Once you know about how much you spend in each category per month (or have picked random numbers), total it up. This number SHOULD be less than the number we figured out earlier (paycheck minus bills). If not, you might need to make cuts from somewhere. The goal is to spend less than you make so you can save some money for things like, oh, I don’t know…a trip to Disney World?
Alright, so now we’re going to take a category. Let’s say you have budgeted $100 a month for entertainment (eating out, sporting events, movies). Divide $100 by the amount of paychecks you bring home each month. Write that number down along with the category name on an envelope. Do this for the rest of your categories with one envelope for each category. Now add those numbers up. That is the amount that you will withdraw from your account IN CASH every pay day. You will then put the money into the proper envelopes. If an envelope runs out before payday, you shouldn’t by anything else from that category.

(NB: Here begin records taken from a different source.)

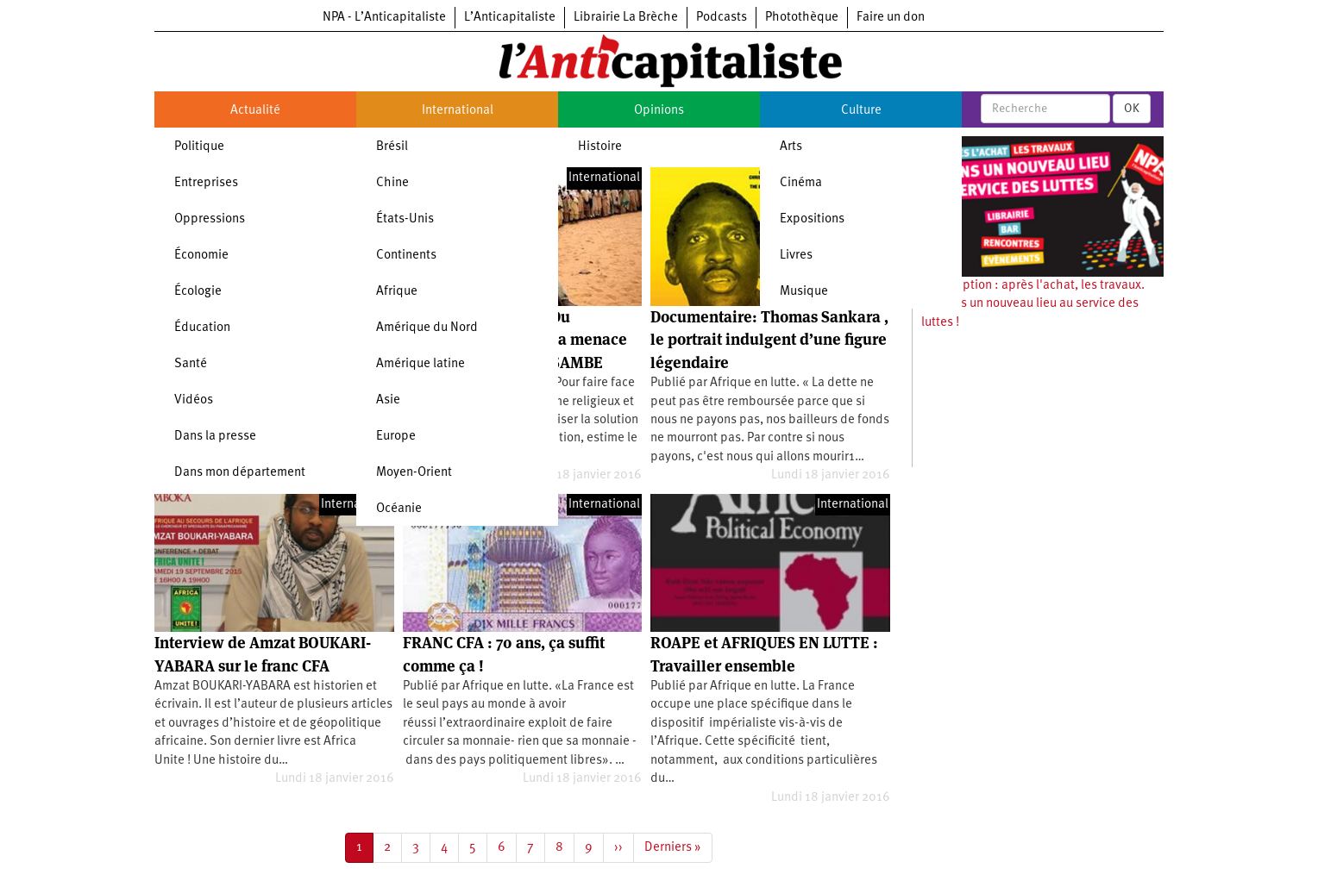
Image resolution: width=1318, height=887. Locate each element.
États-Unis (405, 219)
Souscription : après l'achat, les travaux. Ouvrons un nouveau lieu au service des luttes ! (1033, 304)
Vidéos (193, 400)
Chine (392, 183)
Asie (388, 400)
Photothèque (801, 17)
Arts (791, 147)
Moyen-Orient (414, 472)
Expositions (812, 219)
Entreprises (206, 183)
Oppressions (209, 219)
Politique (199, 147)
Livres (796, 255)
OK (1131, 109)
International (457, 110)
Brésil (392, 147)
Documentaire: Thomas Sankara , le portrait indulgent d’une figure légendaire (769, 339)
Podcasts (721, 17)
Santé (190, 364)
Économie (201, 255)
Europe (396, 436)
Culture (861, 110)
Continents (406, 255)
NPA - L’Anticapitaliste (384, 17)
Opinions (659, 110)
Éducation (202, 328)
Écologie (198, 291)
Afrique (396, 291)
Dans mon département (239, 472)
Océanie (399, 509)
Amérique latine (420, 364)
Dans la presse (215, 436)
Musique (804, 291)
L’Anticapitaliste (509, 17)
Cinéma (801, 183)
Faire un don (891, 17)
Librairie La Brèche (626, 17)
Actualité (255, 110)
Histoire (600, 147)
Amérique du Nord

And that’s it! That’s the envelope system!
What I like about it is that it is so flexible. I already mentioned that you get to create the categories. Another thing you can do is decide what to do with money left over at the end of a pay period. If you use all of the money from a category in a pay period, you can make the choice to take cash from another envelope…say using “entertainment” money to pay for gas or groceries (however it probably shouldn’t go the other way). This is also a system that is really basic so it doesn’t matter if you make $20,000 a year or $250,000 a year. It could even work with children!
The one thing I stress with any organizational system is that if it doesn’t work for you, don’t use it. You need to be able to keep up with it otherwise you will still be unorganized. There are other ways of budgeting out there, this is just one.